Laut Hardware Unboxed nochmal besser im VRM Thermaltest als das ACE und eins der MSI X570 Boards, die da nicht verissen wurden.


----------



## Leo-Nardo (27. Dezember 2019)

Gibt es ein Problem mit dem Download? Ich kann meine Ausgabe nicht runterlasen. Auch ältere Ausgaben werden nicht angezeigt... Wenn ich unter 'Meine digitalen Produkte' auf 'Alle Ausgaben' klicke, komme ich zurück zum Dashboard. Hat irgendwer nen Tipp wie es doch noch geht?
=> kleines Update: Das Problem besteht nur im Safari, im Firefox geht es.


----------



## PCGH_Torsten (27. Dezember 2019)

Marcellus5000 schrieb:


> Dann hoffe ich mal, dass mein MSI X570 Unify dabei ist. Ein "günstiges" ACE ohne Bling Bling und (leider) ohne Intel NIC.
> Laut Hardware Unboxed nochmal besser im VRM Thermaltest als das ACE und eins der MSI X570 Boards, die da nicht verissen wurden.
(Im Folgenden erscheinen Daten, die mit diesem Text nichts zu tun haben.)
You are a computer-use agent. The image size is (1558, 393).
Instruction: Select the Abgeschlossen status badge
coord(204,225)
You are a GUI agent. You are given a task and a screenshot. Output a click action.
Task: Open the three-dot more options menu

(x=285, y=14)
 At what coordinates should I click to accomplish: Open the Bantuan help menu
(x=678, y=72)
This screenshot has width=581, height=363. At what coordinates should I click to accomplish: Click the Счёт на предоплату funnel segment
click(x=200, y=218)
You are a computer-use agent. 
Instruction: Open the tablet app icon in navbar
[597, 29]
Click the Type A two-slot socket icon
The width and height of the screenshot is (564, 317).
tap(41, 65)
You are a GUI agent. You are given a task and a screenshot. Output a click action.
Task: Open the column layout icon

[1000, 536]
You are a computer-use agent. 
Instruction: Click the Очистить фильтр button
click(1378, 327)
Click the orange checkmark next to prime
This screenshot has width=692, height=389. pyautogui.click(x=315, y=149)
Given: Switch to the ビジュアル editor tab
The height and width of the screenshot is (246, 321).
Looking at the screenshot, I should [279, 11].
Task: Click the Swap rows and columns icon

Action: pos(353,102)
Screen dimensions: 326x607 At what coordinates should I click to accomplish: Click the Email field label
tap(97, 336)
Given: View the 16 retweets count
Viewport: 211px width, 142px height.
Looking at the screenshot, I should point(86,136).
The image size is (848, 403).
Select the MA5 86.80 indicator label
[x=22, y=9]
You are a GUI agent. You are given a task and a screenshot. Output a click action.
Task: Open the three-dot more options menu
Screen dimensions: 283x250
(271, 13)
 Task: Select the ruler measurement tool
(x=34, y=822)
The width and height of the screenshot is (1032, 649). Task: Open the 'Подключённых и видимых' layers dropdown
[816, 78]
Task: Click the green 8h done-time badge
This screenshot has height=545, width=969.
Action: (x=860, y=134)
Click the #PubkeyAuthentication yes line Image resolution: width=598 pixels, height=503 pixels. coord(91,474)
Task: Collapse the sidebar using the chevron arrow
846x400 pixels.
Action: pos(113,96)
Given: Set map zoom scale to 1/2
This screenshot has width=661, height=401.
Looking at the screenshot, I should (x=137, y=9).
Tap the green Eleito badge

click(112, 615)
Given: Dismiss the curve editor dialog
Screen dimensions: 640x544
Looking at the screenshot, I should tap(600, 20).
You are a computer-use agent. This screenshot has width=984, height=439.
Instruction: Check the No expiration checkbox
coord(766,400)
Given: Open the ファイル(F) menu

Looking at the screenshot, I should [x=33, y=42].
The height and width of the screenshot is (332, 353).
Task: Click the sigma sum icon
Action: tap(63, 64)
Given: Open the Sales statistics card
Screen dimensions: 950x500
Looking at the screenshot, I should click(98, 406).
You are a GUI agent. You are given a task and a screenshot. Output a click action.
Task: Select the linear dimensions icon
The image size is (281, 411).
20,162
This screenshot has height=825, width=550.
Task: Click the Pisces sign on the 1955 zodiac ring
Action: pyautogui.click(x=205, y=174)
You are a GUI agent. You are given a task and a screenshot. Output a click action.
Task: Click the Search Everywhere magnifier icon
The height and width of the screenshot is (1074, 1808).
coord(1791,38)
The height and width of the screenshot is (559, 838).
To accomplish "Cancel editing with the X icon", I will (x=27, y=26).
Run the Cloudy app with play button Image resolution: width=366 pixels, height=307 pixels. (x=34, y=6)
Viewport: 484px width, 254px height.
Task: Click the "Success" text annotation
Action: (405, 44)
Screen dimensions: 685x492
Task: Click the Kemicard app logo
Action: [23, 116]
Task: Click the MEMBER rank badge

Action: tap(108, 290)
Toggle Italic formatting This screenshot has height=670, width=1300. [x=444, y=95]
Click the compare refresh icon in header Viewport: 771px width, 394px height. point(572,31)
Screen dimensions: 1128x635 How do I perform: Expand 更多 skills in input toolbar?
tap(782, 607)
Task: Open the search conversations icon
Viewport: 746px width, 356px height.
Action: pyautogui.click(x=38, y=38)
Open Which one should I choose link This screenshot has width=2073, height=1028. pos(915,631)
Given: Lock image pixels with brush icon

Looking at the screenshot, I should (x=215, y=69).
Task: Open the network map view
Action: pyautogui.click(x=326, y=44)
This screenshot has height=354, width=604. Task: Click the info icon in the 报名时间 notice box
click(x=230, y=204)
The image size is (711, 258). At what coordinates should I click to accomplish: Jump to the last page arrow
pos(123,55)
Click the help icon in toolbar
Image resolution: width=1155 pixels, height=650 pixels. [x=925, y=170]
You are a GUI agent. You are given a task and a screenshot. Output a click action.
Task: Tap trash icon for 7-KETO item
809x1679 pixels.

Mit um die 300 Euro zähle ich das Unify nicht zu den derzeit viel gefragten günstigen X570ern, es ist aber fest für den Test in der folgenden Ausgabe eingeplant. Dann auch mit direktem Vergleich zum Ace. Das ich die Hardware-Unboxed-Ergebnisse bestätigen werde, kann ich aber nicht versprechen.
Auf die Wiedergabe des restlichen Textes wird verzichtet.